● **Required work**: Pull out each line of the records holding the string "Given".

^^^^^^^^^^^^^^^^

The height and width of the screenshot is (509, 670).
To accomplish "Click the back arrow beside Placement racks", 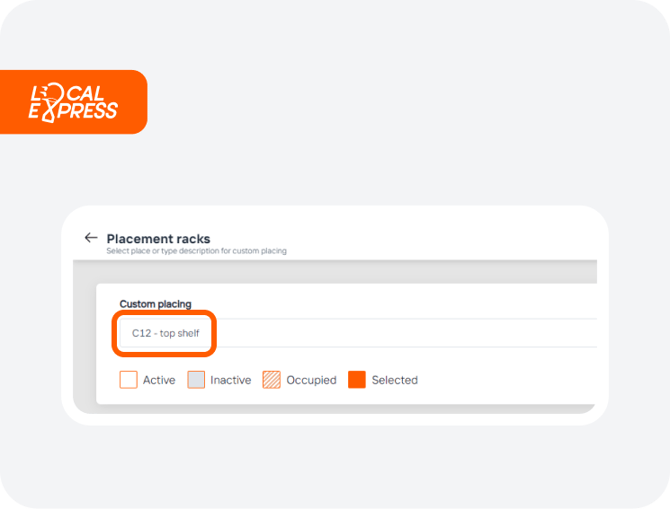I will click(x=91, y=238).
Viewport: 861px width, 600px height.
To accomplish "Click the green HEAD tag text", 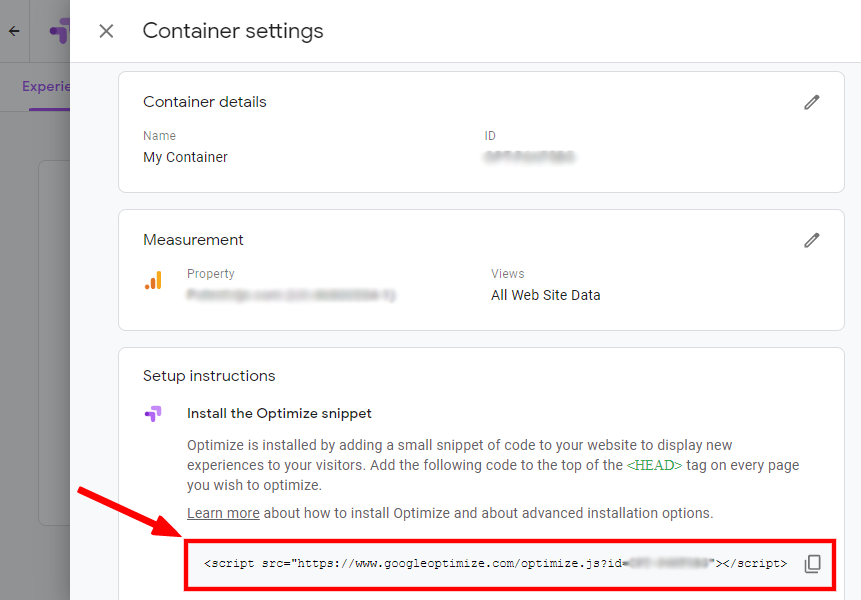I will 655,465.
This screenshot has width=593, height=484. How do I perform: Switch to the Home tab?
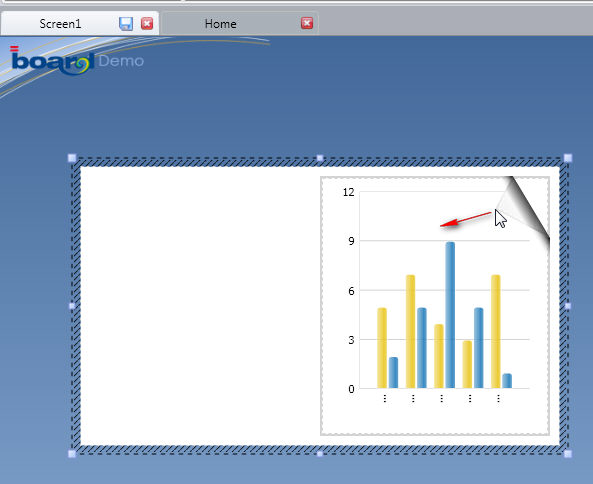click(220, 24)
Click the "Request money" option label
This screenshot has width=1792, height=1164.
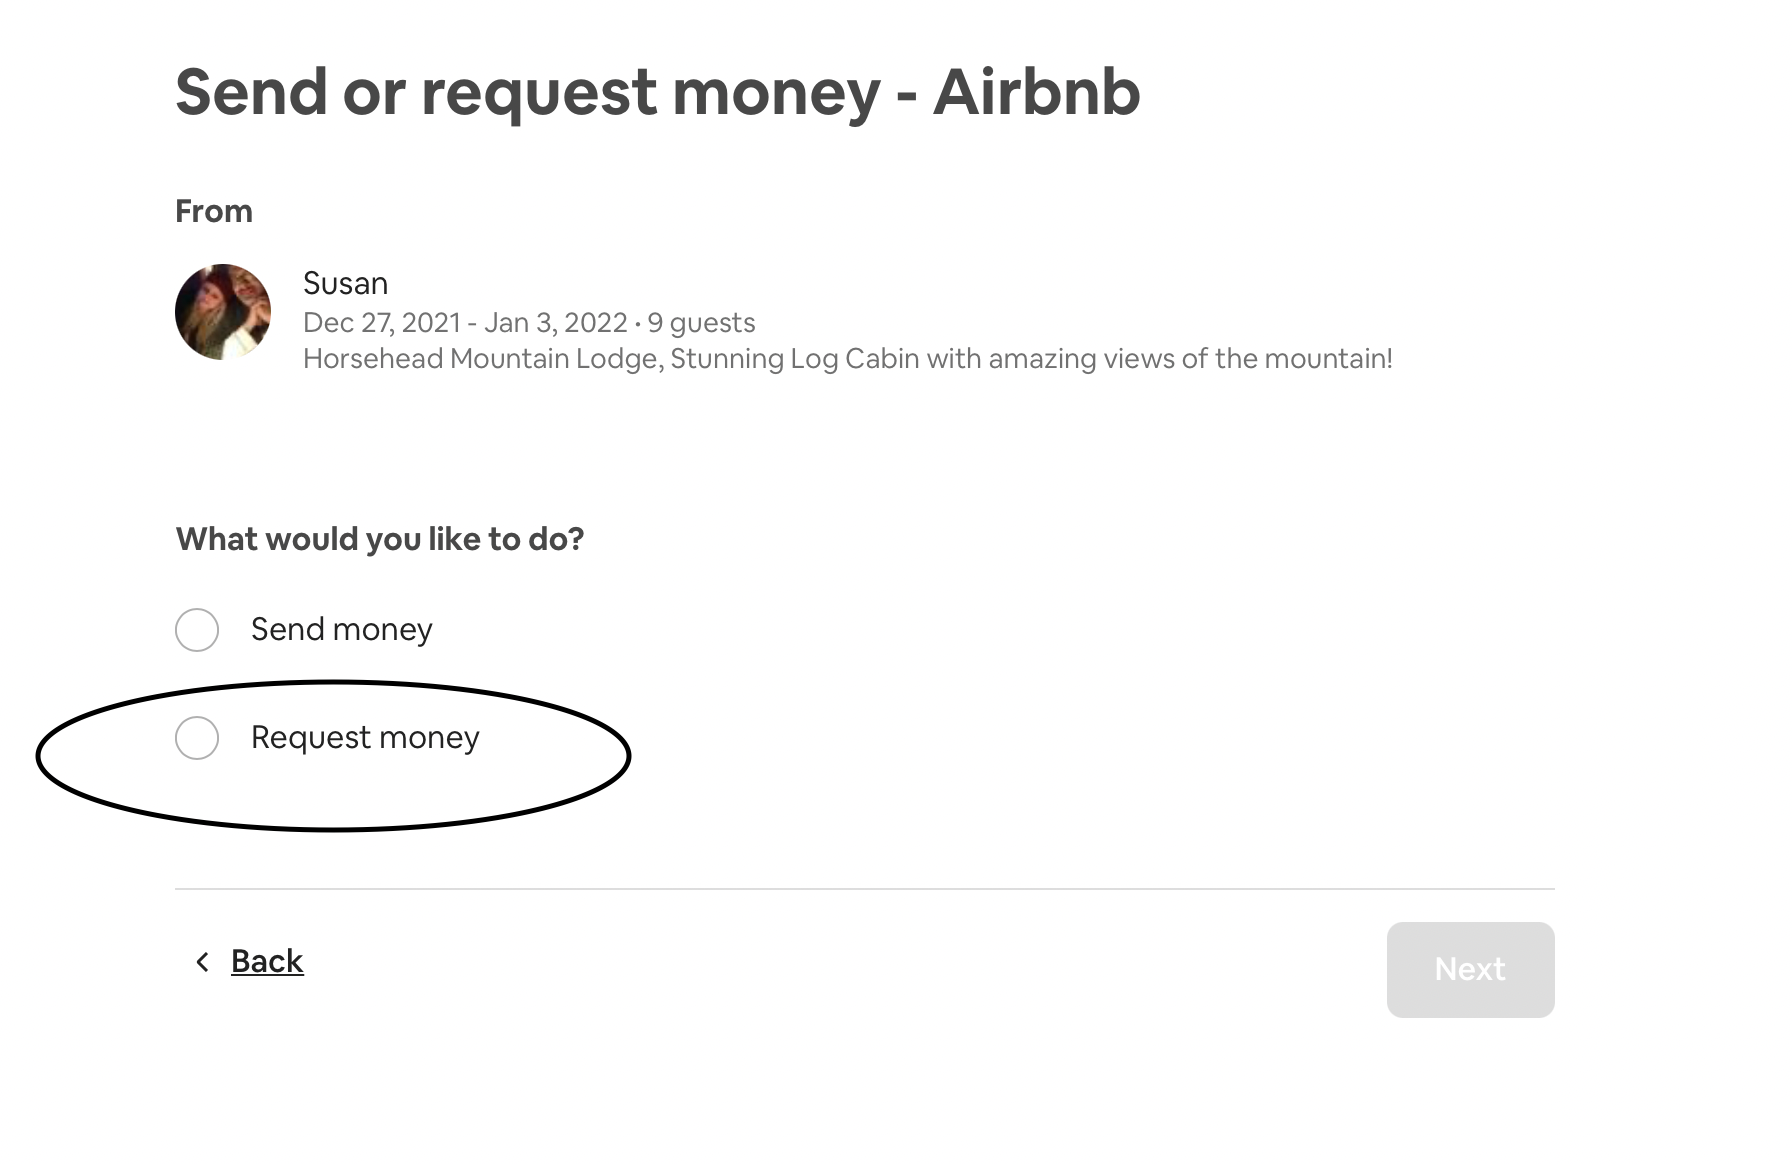click(x=365, y=737)

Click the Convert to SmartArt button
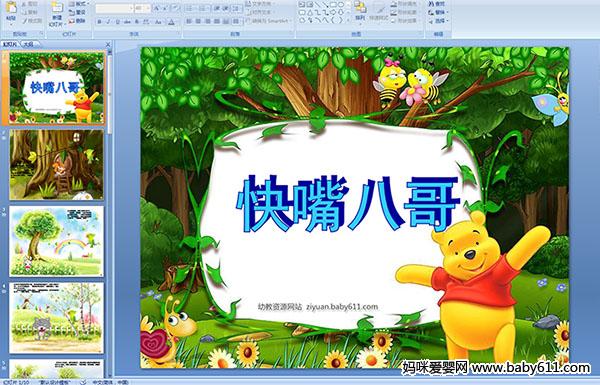click(x=269, y=21)
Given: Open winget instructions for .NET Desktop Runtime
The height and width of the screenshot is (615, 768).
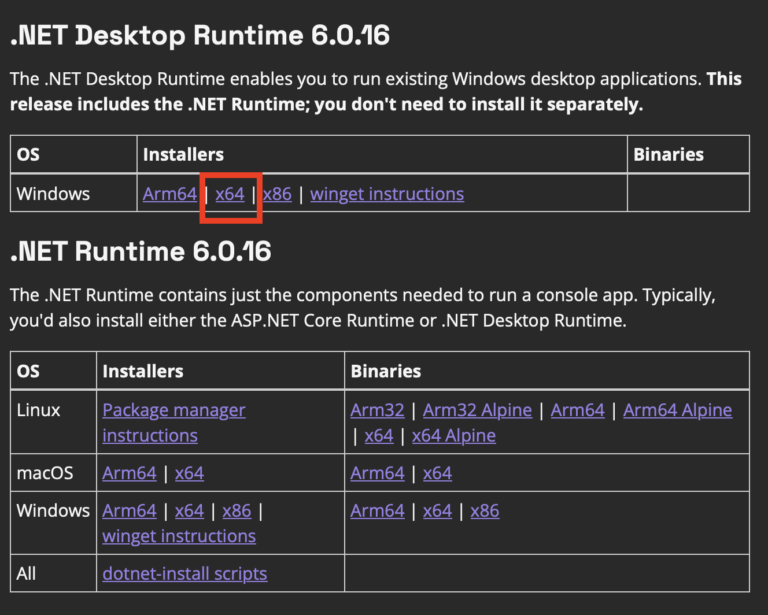Looking at the screenshot, I should [x=387, y=194].
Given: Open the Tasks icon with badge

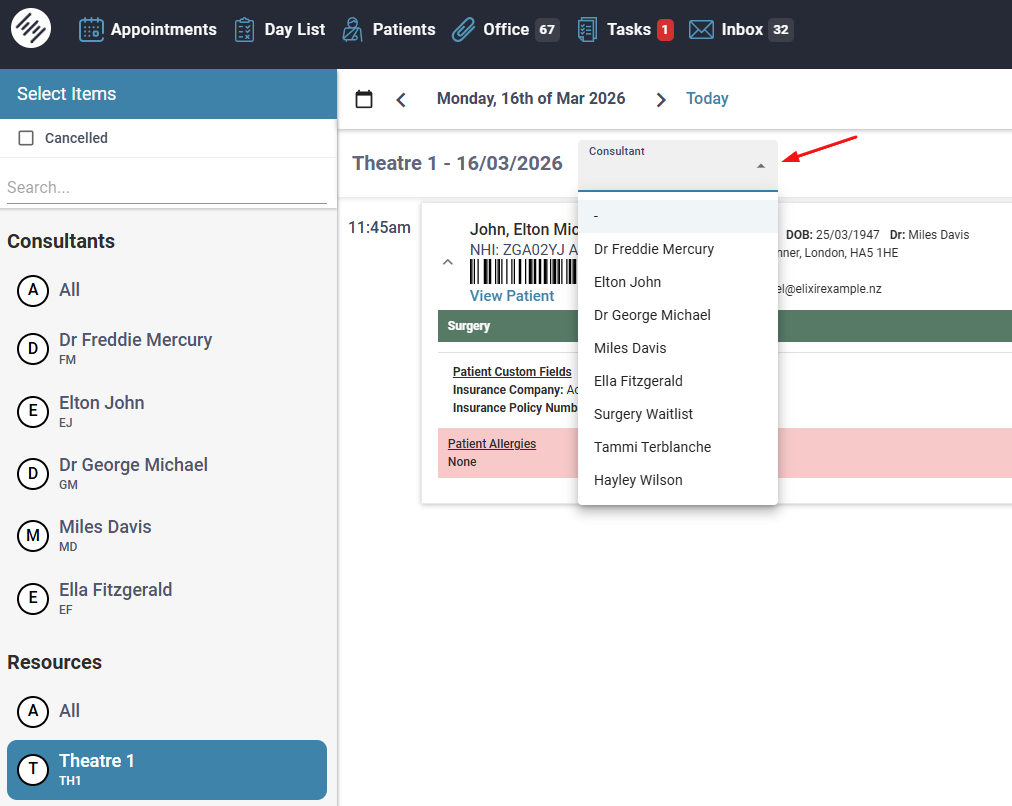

^^^^^^^^^^^^^^^^

● **Output**:
Given: Open winget instructions for .NET Desktop Runtime
Given: Open the Tasks icon with badge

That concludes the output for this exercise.